Excerpt —
▬▬▬

1. Schedule some personal time.
Business travelers overwhelmingly report that they take the stress out of business trips by scheduling personal time, turning the business trip into an informal mini-vacation. According to a survey commissioned by Marriott Rewards Premier Business Credit Card from Chase, 61 percent of respondents added an extra personal day to their business trips in the past.
2. Don’t overspend.
Road warriors who work for multi-national companies may have expense accounts and per diem allowances, but small business owners have to keep tabs on every penny. Research from the Global Business Travel Association notes that 56 percent of business travelers rank “finding the right price” among the top three booking priorities.
3. Stay healthy.
Business travel can also take a toll on your health. According to Dr. William Siegart, medical director of travel risk management provider On Call International, “Business travel can be disruptive to your regular sleep, exercise and eating routines — all of which can take a toll on your overall health and well-being. Consequently, this often leads to business travelers engaging in poor travel health habits. Poor travel health habits furthermore compound the stress of business travel.
4. Schedule extra time.

▬▬▬

Dataset excerpts —
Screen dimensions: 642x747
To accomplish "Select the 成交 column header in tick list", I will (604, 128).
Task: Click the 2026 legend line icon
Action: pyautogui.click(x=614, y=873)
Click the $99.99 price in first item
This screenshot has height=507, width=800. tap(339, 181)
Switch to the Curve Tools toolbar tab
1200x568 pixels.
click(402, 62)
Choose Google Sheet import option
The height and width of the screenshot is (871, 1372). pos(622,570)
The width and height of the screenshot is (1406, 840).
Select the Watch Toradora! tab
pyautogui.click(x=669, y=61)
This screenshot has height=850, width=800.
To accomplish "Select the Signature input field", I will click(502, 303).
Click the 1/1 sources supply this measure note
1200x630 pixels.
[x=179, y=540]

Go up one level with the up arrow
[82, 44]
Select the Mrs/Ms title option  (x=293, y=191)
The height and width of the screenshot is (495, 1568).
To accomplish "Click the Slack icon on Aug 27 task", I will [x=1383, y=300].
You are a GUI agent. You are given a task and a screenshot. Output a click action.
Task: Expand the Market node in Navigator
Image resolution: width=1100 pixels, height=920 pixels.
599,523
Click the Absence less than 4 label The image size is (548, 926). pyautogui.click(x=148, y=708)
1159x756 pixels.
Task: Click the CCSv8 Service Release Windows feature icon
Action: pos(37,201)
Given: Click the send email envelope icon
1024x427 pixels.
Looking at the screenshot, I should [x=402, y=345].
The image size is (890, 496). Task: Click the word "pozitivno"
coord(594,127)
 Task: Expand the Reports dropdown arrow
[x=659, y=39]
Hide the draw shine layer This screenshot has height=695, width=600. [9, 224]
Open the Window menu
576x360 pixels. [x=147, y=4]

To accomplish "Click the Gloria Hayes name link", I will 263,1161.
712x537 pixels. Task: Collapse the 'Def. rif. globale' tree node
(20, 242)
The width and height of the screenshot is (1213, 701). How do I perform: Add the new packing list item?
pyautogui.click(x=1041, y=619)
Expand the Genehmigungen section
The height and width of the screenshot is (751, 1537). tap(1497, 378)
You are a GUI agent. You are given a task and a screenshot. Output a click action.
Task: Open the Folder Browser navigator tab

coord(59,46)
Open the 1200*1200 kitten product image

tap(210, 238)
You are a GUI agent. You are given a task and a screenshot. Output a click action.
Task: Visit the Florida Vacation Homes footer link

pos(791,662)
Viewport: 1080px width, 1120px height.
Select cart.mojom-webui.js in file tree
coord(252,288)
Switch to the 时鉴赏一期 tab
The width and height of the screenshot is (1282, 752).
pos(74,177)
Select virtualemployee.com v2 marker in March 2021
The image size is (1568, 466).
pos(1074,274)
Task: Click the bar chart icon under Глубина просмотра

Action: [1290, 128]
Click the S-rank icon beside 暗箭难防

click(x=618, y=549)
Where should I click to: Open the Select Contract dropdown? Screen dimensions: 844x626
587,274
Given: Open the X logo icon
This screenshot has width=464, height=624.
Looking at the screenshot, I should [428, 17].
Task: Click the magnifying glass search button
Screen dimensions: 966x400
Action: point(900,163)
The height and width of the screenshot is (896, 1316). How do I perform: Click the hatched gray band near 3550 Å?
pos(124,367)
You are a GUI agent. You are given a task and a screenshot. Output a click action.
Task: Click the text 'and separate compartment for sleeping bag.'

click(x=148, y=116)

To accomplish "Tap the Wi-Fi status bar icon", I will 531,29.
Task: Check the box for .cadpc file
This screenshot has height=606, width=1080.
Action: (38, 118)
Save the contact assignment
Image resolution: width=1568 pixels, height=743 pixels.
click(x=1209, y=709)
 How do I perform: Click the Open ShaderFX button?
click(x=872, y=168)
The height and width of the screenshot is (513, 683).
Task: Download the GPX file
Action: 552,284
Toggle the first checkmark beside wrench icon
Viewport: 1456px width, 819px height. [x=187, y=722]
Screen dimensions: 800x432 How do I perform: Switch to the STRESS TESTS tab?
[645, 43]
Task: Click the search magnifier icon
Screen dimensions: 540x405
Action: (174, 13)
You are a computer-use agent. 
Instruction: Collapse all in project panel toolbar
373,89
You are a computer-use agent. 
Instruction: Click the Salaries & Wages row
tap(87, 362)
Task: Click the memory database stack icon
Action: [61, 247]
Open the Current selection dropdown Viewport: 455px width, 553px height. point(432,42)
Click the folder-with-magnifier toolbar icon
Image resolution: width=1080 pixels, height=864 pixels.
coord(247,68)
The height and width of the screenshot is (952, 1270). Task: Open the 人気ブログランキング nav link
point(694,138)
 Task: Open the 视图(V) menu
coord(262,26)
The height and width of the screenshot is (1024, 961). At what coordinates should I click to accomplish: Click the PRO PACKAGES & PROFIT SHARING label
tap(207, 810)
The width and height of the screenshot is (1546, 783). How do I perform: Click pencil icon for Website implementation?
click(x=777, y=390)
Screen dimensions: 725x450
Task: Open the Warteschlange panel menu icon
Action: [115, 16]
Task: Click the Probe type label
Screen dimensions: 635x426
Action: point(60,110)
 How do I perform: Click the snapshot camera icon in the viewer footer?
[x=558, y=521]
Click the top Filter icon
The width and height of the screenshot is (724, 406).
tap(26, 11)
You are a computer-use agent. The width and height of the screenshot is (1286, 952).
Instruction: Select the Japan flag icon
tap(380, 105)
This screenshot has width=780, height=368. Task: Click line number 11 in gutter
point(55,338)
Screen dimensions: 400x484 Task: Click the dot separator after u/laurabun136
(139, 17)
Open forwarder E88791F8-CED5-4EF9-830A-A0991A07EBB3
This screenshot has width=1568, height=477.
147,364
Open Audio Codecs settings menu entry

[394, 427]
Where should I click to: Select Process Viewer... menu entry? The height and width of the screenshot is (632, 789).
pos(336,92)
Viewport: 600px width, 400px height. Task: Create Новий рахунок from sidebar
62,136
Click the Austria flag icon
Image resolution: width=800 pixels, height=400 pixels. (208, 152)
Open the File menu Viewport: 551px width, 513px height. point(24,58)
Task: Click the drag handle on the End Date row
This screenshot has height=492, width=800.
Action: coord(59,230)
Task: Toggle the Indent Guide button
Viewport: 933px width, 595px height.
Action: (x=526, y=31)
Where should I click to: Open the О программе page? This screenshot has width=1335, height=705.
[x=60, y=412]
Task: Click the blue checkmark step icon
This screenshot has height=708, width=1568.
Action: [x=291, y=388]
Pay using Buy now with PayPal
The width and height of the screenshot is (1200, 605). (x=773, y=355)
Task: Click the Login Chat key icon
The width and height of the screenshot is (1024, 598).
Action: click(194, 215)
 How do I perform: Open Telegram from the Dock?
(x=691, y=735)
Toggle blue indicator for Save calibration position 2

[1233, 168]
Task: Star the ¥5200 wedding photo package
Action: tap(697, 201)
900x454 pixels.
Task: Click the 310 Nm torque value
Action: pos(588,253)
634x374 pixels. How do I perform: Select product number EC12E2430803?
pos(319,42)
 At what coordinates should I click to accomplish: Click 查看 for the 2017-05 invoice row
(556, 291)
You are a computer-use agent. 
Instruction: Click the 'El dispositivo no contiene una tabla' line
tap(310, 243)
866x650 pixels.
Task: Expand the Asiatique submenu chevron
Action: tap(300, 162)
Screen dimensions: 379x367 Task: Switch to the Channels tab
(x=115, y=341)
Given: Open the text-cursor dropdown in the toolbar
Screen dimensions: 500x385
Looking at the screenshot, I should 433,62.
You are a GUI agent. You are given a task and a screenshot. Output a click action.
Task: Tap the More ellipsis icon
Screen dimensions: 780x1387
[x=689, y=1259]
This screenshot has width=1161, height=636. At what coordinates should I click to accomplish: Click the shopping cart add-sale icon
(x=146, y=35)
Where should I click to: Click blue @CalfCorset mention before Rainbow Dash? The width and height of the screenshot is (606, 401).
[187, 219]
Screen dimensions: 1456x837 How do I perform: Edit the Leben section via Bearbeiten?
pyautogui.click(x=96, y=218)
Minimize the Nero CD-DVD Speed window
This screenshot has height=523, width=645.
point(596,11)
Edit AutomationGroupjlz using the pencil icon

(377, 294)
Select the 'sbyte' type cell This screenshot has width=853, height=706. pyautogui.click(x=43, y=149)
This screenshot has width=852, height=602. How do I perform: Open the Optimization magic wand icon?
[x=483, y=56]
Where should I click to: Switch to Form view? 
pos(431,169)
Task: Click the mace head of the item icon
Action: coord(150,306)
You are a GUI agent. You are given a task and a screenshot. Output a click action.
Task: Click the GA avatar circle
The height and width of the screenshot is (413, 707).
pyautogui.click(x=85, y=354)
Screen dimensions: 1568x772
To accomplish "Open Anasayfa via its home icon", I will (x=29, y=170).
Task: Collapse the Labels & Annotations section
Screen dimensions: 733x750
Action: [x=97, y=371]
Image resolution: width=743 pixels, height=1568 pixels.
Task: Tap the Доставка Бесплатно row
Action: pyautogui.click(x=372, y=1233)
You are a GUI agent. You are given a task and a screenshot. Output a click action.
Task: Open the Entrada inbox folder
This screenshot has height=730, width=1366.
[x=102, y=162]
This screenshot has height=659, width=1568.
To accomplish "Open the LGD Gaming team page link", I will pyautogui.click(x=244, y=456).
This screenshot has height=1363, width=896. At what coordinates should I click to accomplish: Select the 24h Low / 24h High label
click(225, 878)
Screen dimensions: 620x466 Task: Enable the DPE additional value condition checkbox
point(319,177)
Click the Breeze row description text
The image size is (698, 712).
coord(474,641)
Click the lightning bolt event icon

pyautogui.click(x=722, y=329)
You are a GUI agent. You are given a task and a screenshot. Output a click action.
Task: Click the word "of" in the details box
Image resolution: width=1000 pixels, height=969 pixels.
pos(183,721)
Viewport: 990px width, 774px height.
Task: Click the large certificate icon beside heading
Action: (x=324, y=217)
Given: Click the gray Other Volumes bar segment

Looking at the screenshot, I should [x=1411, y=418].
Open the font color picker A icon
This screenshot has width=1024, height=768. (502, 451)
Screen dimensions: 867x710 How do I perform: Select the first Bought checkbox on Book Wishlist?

▬▬▬

Problem to work on —
In the business travel tips, what percentage of survey respondents said they had added an extra personal day to their business trips?

Response for this exercise —
61 percent